C’è stato un periodo in cui sembrava davvero impossibile che Richard Lester potesse sbagliare un film. È stato un periodo breve, ma intenso, nel pieno di una decade decisamente intensa, gli anni ‘60. Lester non sbagliava un colpo, proponendosi come una figura imprescindibile nel cinema di quegli anni. Il suo sguardo era intelligente, curioso, intellettualmente stimolante. Il suo stile vivace, anticonvenzionale, innovativo, pur se inserito sulla scia di una tradizione (quella della commedia inglese, che lui, americano, aveva assimilato alla perfezione) solida e importante. I film di quegli anni sono tutti brillanti, quasi tutti anche dei successi commerciali. I film dei Beatles, Non tutti ce l’hanno, Come ho vinto la guerra, Dolci vizi al foro, Petulia: tutti film significativi e imperdibili. Per non parlare di Mani sulla luna che rielabora e prosegue l’esilarante situazione iniziata con Il ruggito del topo, diretto da un altro americano in momentaneo esilio (dal suo apese e dai suoi temi preferiti) come Jack Arnold. Lo stile (in)imitabile di Lester ne aveva fatto il divulgatore, per così dire, della nouvelle vague godardiana per il grande pubblico, ma con un’impronta personalissima che lo affrancava da ogni possibile accusa di derivatività.
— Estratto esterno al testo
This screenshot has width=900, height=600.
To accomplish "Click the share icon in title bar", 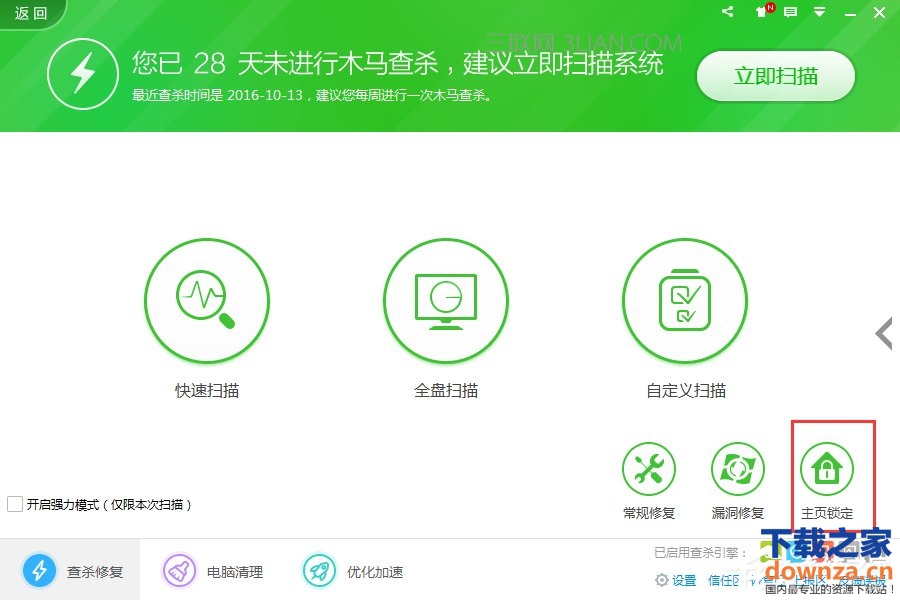I will pos(727,12).
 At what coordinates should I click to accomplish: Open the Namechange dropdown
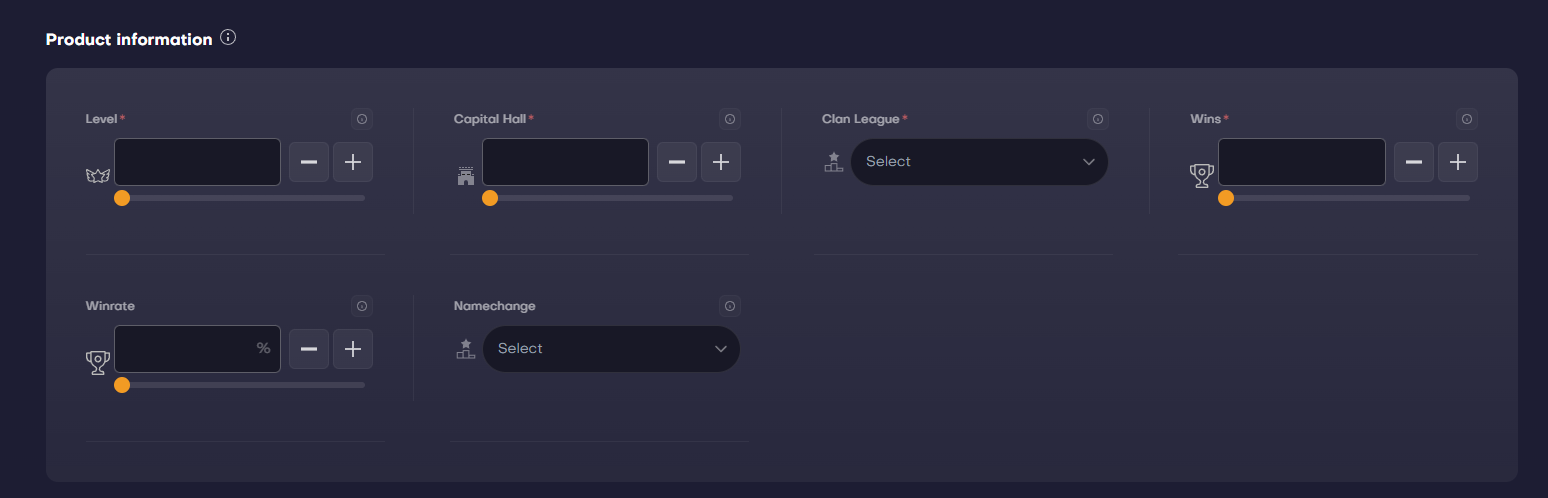pyautogui.click(x=610, y=349)
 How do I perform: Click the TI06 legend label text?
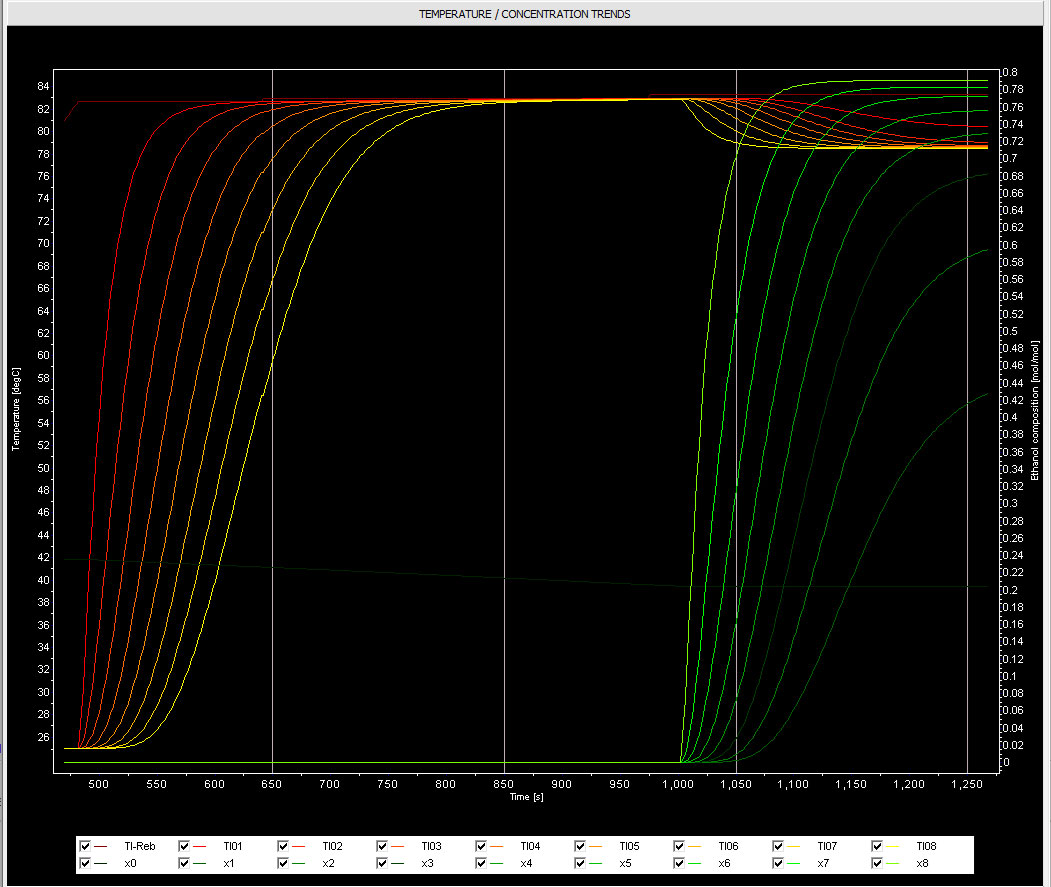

Poi a un certo punto le cose sono cambiate. Il contatto con il pubblico è andato svanendo e alcune scelte sono risultate poco vincenti sia sotto il profilo del successo commerciale sia sotto quello più propriamente artistico. Ma Lester ha sempre mantenuto la voglia di stupire e di proporre la sua visione, anche quando si è trovato al timone di filmoni supereroistici. La sua parabola mi ha ricordato in parte quella di Hal Ashby, regista dal tocco magico sino a un certo punto e poi reietto in quella Hollywood che l’aveva portato in palmo di mano. La differenza, sostanziale, è che Lester è ancora tra noi, in perfetta forma, e se si è ritirato l’ha fatto volontariamente per motivi che non avevano a che vedere con la mancanza di proposte.

Help! Il cinema di Richard Lester (Edizioni Il Foglio, 162 pagg., € 15) a cura di Roberto Lasagna, Anton Giulio Macino e Fabio Zanello, colma una lacuna editoriale proponendo un esame dettagliato e pressoché esaustivo della carriera cinematografica di Lester. Il volume è articolato in una serie di saggi. Io ne ho scritto uno. Gli altri sono Danilo Arona, Teresa Avolio, Francesca Brignoli, Mario Gerosa, Roberto Lasagna, Alberto Libera, Federico Magni, Anton Giulio Mancino, Giovanni Memola, Michele Raga, Barbara Rossi, Chiara Rioci e Fabio Zanello. La prefazione è di Mario Molinari.

Il mio pezzo riguarda Dolci vizi al foro ed è stato un piacere scriverlo anche perché mi ha “costretto” a rivedere un film che ricordavo solo da una visione avvenuta nella metà degli anni ‘70. Tra gli altri saggi segnalo in particolare quello di Danilo Arona (è stato simpatico dividere di nuovo qualche pagina con lui dopo più di trent’anni - o addirittura quaranta - dai tempi di Aliens e, ancora prima, di Kronos) che si è occupato di Mutazioni, in un modo singolare e stimolante. Ma tutti i saggi sono interessanti e compongono, nell’insieme, un quadro articolato e sfaccettato di un autore ingiustamente dimenticato, dando anche contezza delle traversie produttive che si è trovato ad affrontare soprattutto nell’ultima parte della sua carriera.